I have a url such as:
http://www.relevantmagazine.com/life/relationship/blog/23317-pursuing-singleness
And would like to extract just relevantmagazine from it.
Currently I have:
#urlroot = URI.parse(#link.url).host
But it returns www.relevantmagazine.com can anyone help me?
Using a gem for this might be overkill, but anyway: There's a handy gem called domainatrix that can extract the sitename for your while dealing with things like two element top-level domains and more.
url = Domainatrix.parse("http://www.pauldix.net")
url.url # => "http://www.pauldix.net" (the original url)
url.public_suffix # => "net"
url.domain # => "pauldix"
url.canonical # => "net.pauldix"
url = Domainatrix.parse("http://foo.bar.pauldix.co.uk/asdf.html?q=arg")

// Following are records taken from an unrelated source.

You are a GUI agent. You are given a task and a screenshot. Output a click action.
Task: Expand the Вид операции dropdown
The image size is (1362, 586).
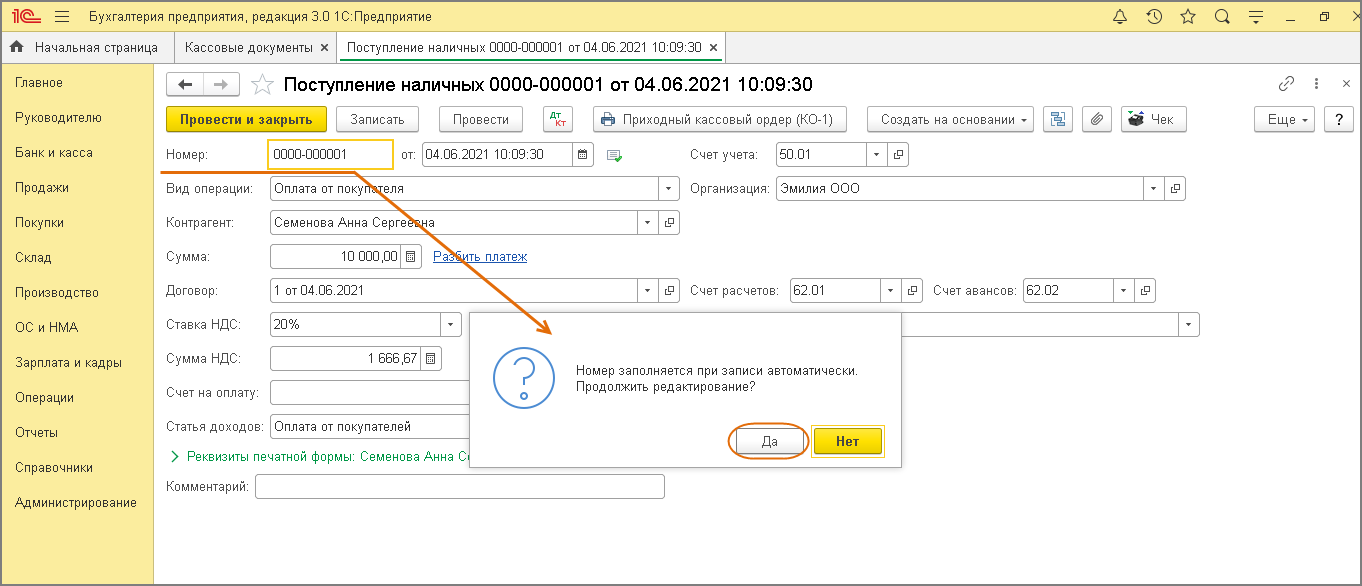pyautogui.click(x=668, y=188)
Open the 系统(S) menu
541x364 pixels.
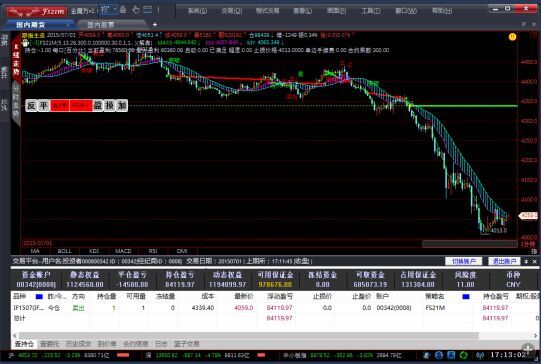(x=197, y=11)
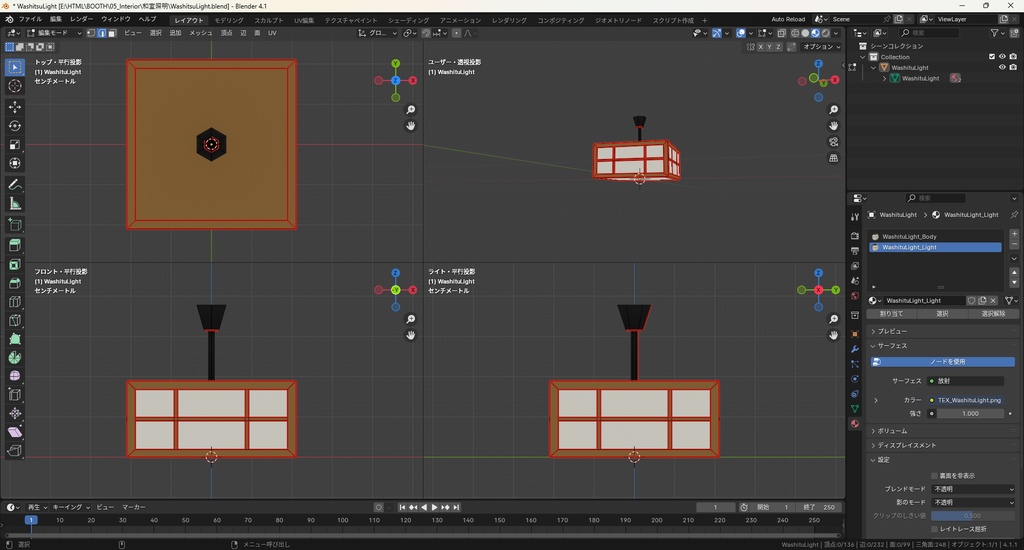Open the レンダー menu
Viewport: 1024px width, 550px height.
point(81,19)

url.public_suffix # => "co.uk"
url.domain # => "pauldix"
url.subdomain # => "foo.bar"
url.path # => "/asdf.html?q=arg"
url.canonical # => "uk.co.pauldix.bar.foo/asdf.html?q=arg"
how about
#urlroot = URI.parse(#link.url).host.gsub("www.", "").split(".")[0]
Try this regular expression:
regex = %r{http://[w]*[\.]*[^/|$]*}
If you had the following url strings, it gives the following:
url = 'http://www.google.com/?q=blah'
url.scan(regex) => ["http://www.google.com"]

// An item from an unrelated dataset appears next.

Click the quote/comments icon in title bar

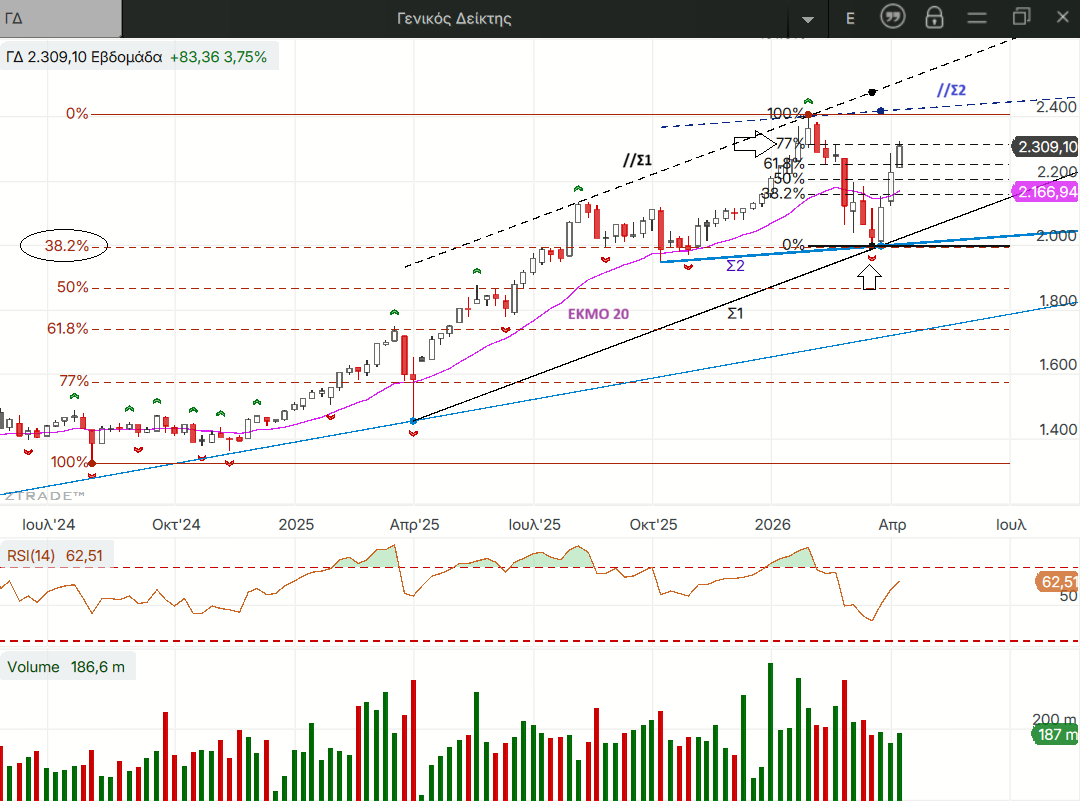pos(893,18)
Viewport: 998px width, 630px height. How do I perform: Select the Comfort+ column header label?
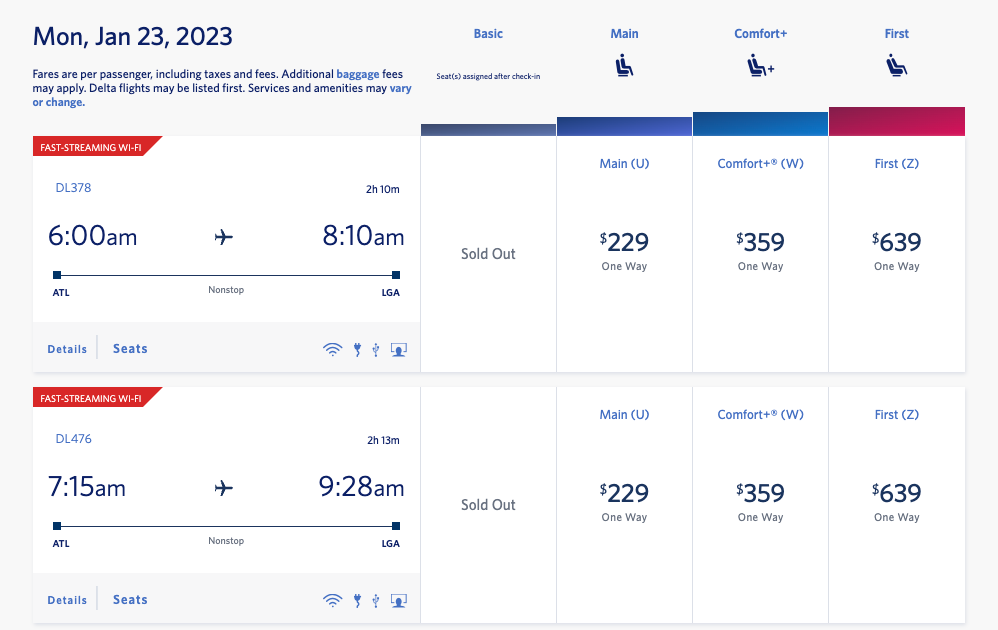pyautogui.click(x=760, y=34)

url = 'http://google.com/?q=blah'
url.scan(regex) => ["http://google.com"]
url = 'http://google.com'
url.scan(regex) => ["http://google.com"]
url = 'http://foo.bar.pauldix.co.uk/asdf.html?q=arg'
url.scan(regex) => ["http://foo.bar.pauldix.co.uk"]
It's not perfect, but it will strip out everything but the prefix and the host name. You can then easily clean up the prefix with some other code knowing now you only need to look for an http:// or http://www. at the beginning of the string. Another thought is you may need to tweak the regex I gave you a little if you are also going to parse https://. I hope this helps you get started!
Edit:
I reread the question, and realized my answer doesn't really do what you asked. I suppose it might be helpful to know if you know if the urls you're parsing will have a set format like always have the www. If it does, you could use a regular expression that extracts everything between the first and second period in the url. If not, perhaps you could tweak my regex so that it's everything between the / or www. and the first period. That might be the easiest way to get just the site name with none of the www. or the .com or .au.uk and such.
Revised regex:
regex = %r{http://[w]*[\.]*[^\.]*}
url = 'http://foo.bar.pauldix.co.uk/asdf.html?q=arg'
url.scan(regex) => ["http://foo"]
It'll be weird. If you use the regex stuff, you'll probably have to do it incrementally to clean up the url to extract the part you want.
Maybe you can just split it?
URI.parse(#link.url).host.split('.')[1]
Keep in mind that some registered domains may have more than one component to the registered country domain, like .co.uk or .co.jp or .com.au for example.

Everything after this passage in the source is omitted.